- Work to do -
Can you give the lines from the one with "Open new tab dropdown in 192.168.1.1 terminal" through the end of the records again, changing "dropdown" to "drop-down menu" and keeping everything else the same? Leave the pictures out.
===== Source data =====
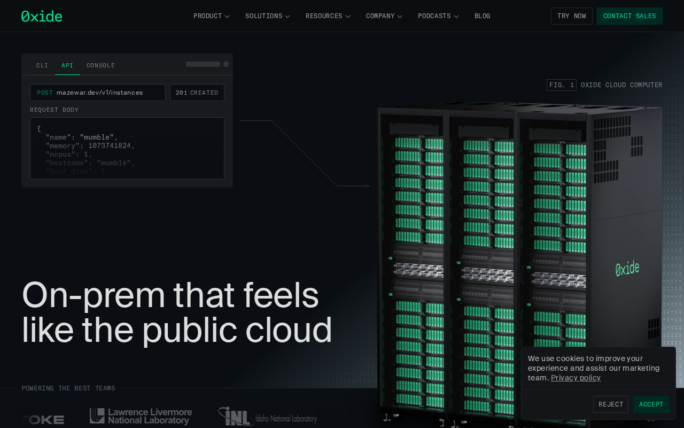The height and width of the screenshot is (428, 684).
Task: Click the Lawrence Livermore National Laboratory logo
Action: click(x=140, y=416)
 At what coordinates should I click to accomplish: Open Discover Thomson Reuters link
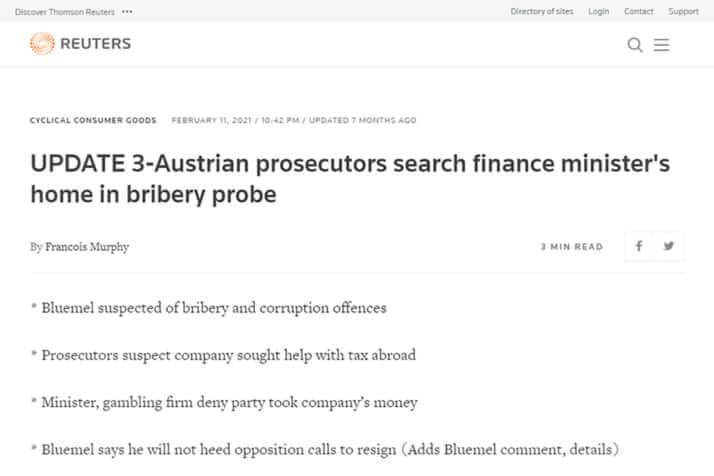pyautogui.click(x=65, y=12)
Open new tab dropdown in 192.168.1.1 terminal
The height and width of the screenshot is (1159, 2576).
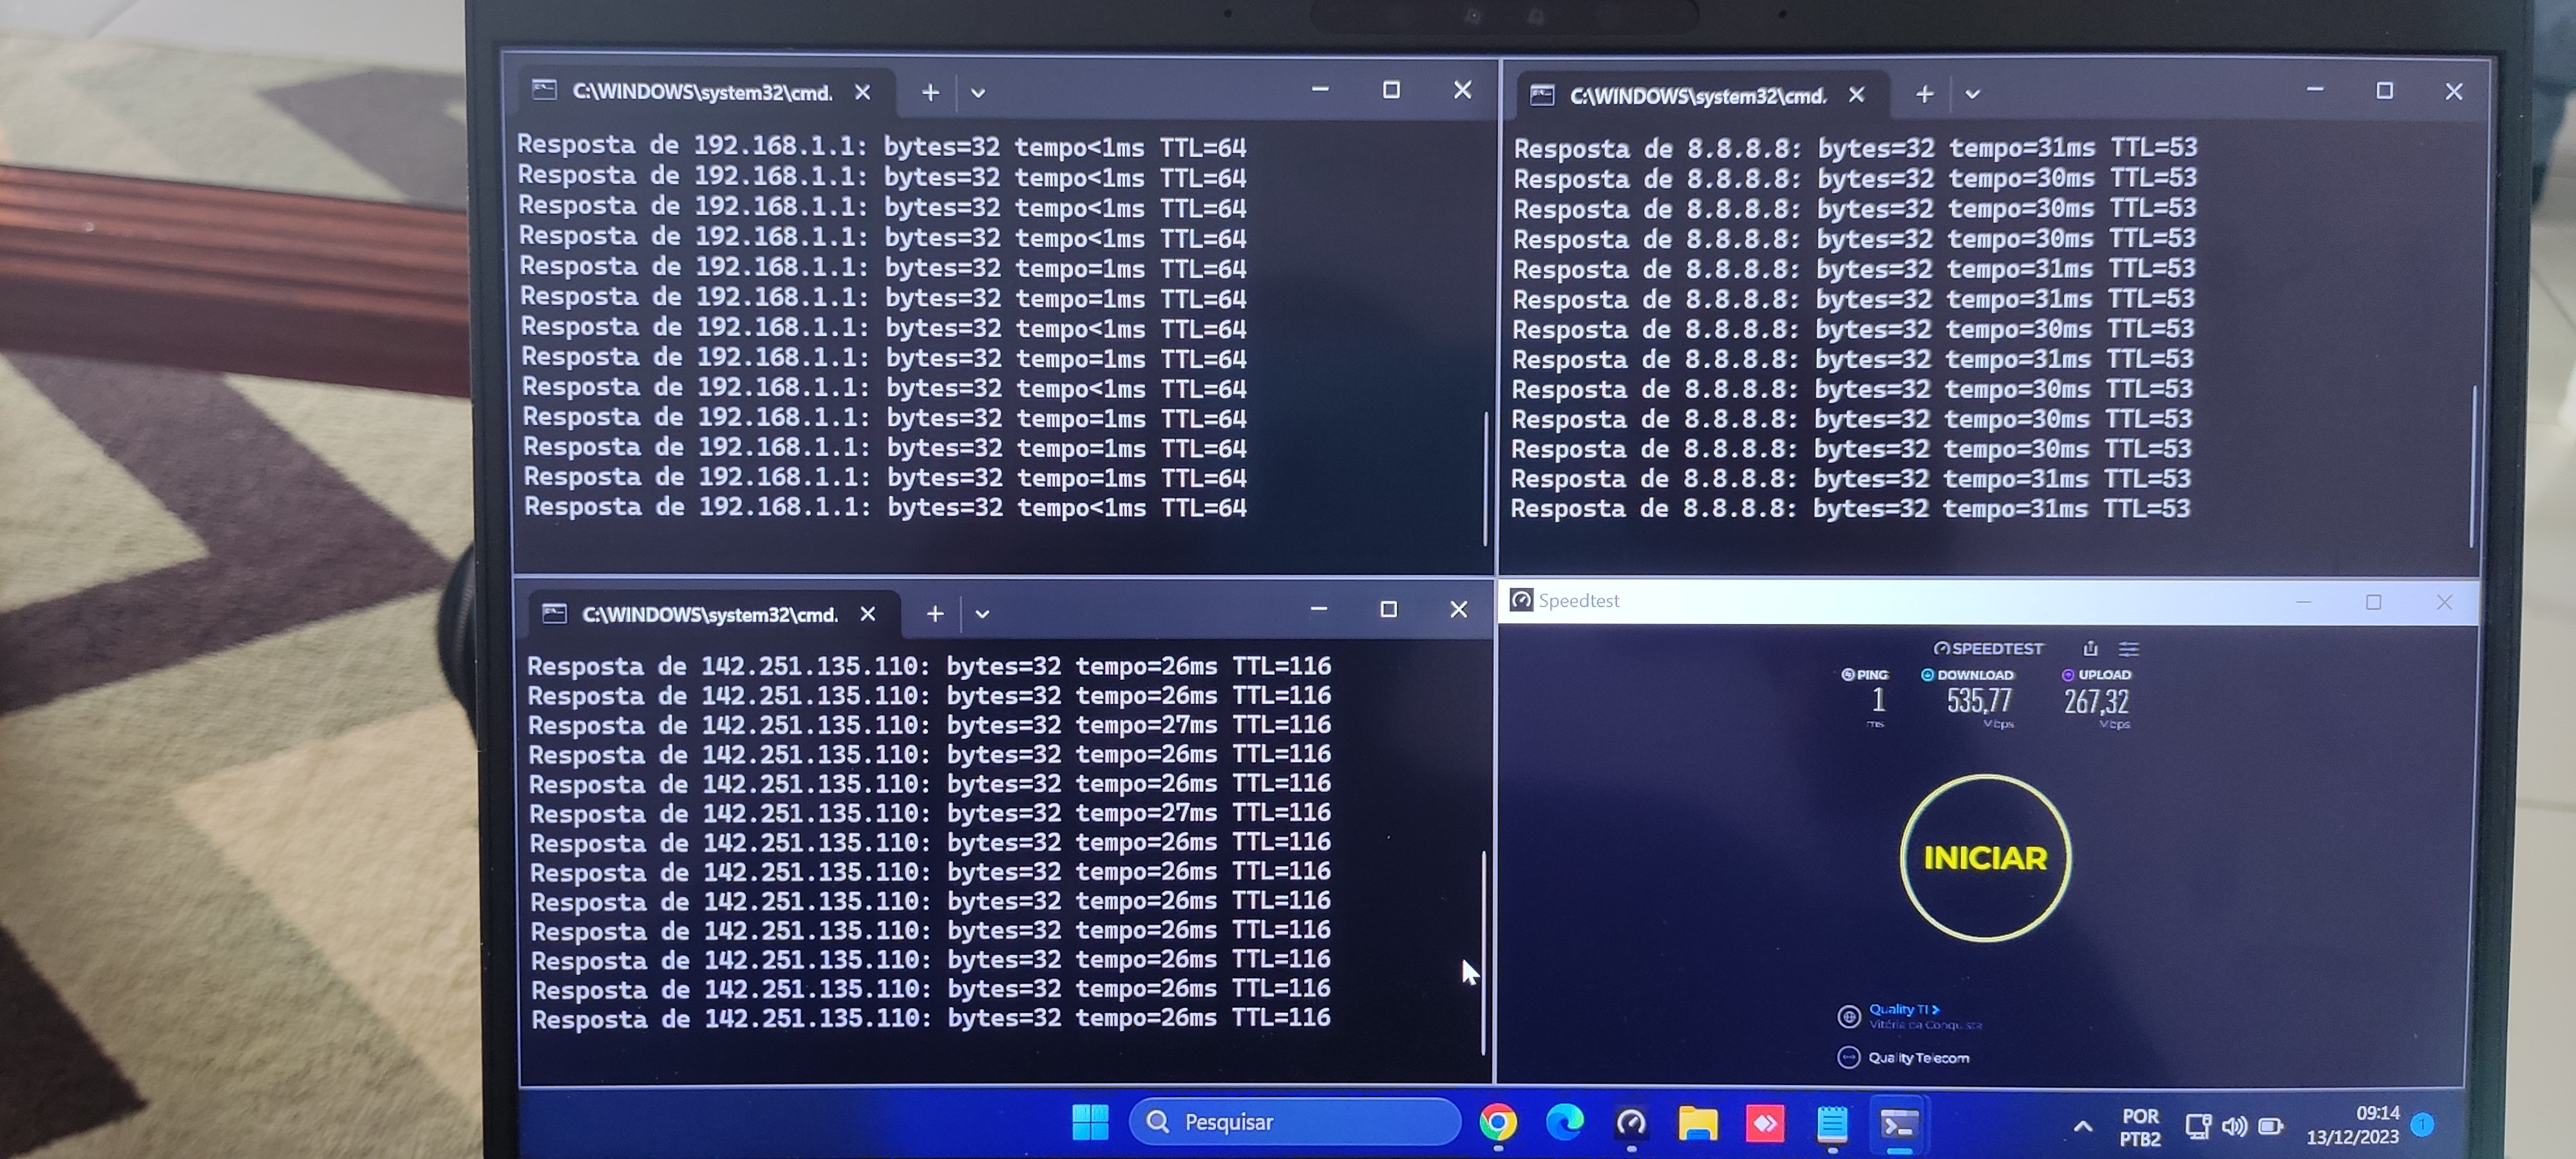click(x=978, y=93)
=====
- Full output -
Open new tab drop-down menu in 192.168.1.1 terminal
The height and width of the screenshot is (1159, 2576).
click(x=978, y=93)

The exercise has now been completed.